781, 1541, 5461, 5611, 7813, 13021, 14981, 15751, 24211, 25351, 29539, 38081, 40501, 44801, 53971, 79381, ... (sequence A020231 in the OEIS).

For base 4, see (sequence A020230 in the OEIS), and for bases 6 to 100, see (sequence A020232 in the OEIS) to (sequence A020326 in the OEIS). By testing the above conditions to several bases, one gets somewhat more powerful primality tests than by using one base alone. For example, there are only 13 numbers less than 25·10⁹ that are strong pseudoprimes to bases 2, 3, and 5 simultaneously;^{[2]: Table 7} the smallest such number is 25326001. This means that, if n is less than 25326001 and n is a strong probable prime to bases 2, 3, and 5, then n is prime.

Carrying this further, 3825123056546413051 is the smallest number that is a strong pseudoprime to the 9 bases 2, 3, 5, 7, 11, 13, 17, 19, and 23.^[8][9] So, if n is less than 3825123056546413051 and n is a strong probable prime to these 9 bases, then n is prime.

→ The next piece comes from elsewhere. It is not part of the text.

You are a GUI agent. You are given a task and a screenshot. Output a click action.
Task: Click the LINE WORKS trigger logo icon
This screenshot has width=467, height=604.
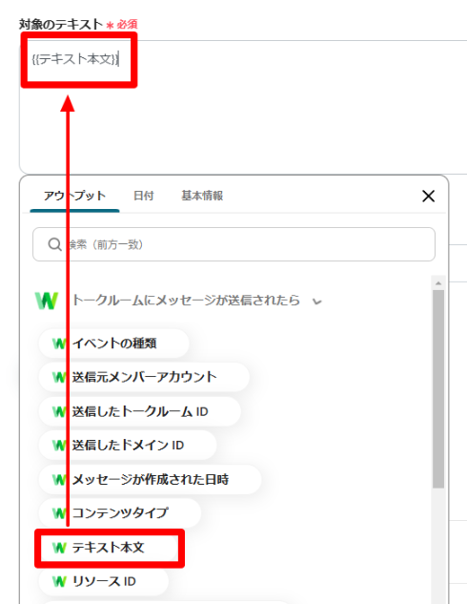[x=47, y=301]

By judicious choice of bases that are not necessarily prime, even better tests can be constructed. For example, there is no composite ${\displaystyle <2^{64}}$ that is a strong pseudoprime to all of the seven bases 2, 325, 9375, 28178, 450775, 9780504, and 1795265022.^[10]

9, being the least odd composite number, is the least number which can be a pseudoprime, and shows up often because it is a strong pseudoprime to any base a ≡ ±1 (mod 9).